Extract:
################
Skip to content
Intermediate
6 min

Stop Auto-Forwarding and Inbox Rules Abuse

Email forwarding rules are a favorite tool of attackers who've compromised an account.

Last updated: March 20, 2026

Here's what happens in a lot of email compromises that nobody talks about:

Attacker gets someone's password—usually through phishing. Instead of locking the account or changing the password immediately, the attacker creates rules. Rules that forward specific emails to an external address. Rules that delete certain emails so the owner doesn't see them.

Now the attacker has persistent access to sensitive information—payment notifications, vendor invoices, customer data—without ever triggering another login alert. They can operate for months.

This is inbox rules abuse. It's common, it's stealthy, and it's preventable.

How It Works

Step 1: Compromise the account Attacker sends a phishing email. Victim enters credentials on a fake login page. Attacker now has the password.

Step 2: Create forwarding rules Attacker logs in. Creates rules like:

  • "Forward all emails with 'invoice', 'payment', or 'wire' to attacker123@gmail.com"
  • "Move all emails from vendors to Deleted Items"
  • "Forward all new emails to external address after 1 hour"

Step 3: Operate silently The account owner sees no unusual activity. Their emails still arrive. They don't notice anything wrong.

Step 4: Collect data Attacker receives copies of sensitive emails. Financial data. Vendor contacts. Customer information. Pricing. They sell it or use it for fraud.

The Business Impact

  • Vendor payment fraud: Attacker sees invoices, modifies bank details, redirects payments
  • Customer data theft: Sales pipeline, customer contacts, contract terms stolen
  • Competitive intelligence: Internal communications, pricing strategies, project plans leaked
  • Compliance violations: Regulations like HIPAA, PCI DSS may have been violated

Why This Happens

No monitoring Most businesses don't monitor for inbox rule creation. The rules sit there undetected.

Too many access permissions If everyone can create rules that forward externally, attackers exploit this after compromising any account.
################
Material supplied:

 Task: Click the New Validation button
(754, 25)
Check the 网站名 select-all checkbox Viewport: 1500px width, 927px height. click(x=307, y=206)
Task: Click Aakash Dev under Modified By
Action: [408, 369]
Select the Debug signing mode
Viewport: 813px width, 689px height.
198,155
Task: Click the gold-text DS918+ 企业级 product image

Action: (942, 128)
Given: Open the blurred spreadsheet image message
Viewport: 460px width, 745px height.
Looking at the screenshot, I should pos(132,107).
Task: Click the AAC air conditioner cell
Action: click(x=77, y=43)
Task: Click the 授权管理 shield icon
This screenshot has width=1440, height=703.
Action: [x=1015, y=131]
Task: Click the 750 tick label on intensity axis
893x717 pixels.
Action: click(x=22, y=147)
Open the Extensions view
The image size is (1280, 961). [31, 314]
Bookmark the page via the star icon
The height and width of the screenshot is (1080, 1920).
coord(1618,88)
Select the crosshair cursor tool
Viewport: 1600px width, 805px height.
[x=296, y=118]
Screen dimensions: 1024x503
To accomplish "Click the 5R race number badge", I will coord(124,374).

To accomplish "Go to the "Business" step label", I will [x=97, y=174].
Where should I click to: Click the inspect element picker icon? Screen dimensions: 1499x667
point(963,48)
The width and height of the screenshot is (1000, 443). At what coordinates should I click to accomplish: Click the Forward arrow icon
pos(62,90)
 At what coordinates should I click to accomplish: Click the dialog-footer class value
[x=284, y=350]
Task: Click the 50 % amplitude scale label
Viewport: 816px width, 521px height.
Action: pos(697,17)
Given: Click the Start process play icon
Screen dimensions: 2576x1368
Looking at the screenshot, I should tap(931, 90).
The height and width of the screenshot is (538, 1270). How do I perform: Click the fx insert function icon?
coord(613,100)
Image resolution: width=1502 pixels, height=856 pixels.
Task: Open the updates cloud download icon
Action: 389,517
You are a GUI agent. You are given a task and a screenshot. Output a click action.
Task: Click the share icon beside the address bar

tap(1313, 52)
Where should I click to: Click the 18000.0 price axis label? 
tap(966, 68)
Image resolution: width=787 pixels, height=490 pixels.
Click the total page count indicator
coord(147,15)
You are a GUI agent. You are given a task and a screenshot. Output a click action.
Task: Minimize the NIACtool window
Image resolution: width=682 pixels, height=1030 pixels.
################
Problems to solve:
1/ In the article on inbox rules abuse, how does the attacker usually get someone's password?
2/ Reproduce the passage of the inbox rules article starting with "How It Works" and going on through "has the password.".

Exercise answers:
1/ Usually through phishing.

2/
How It Works

Step 1: Compromise the account Attacker sends a phishing email. Victim enters credentials on a fake login page. Attacker now has the password.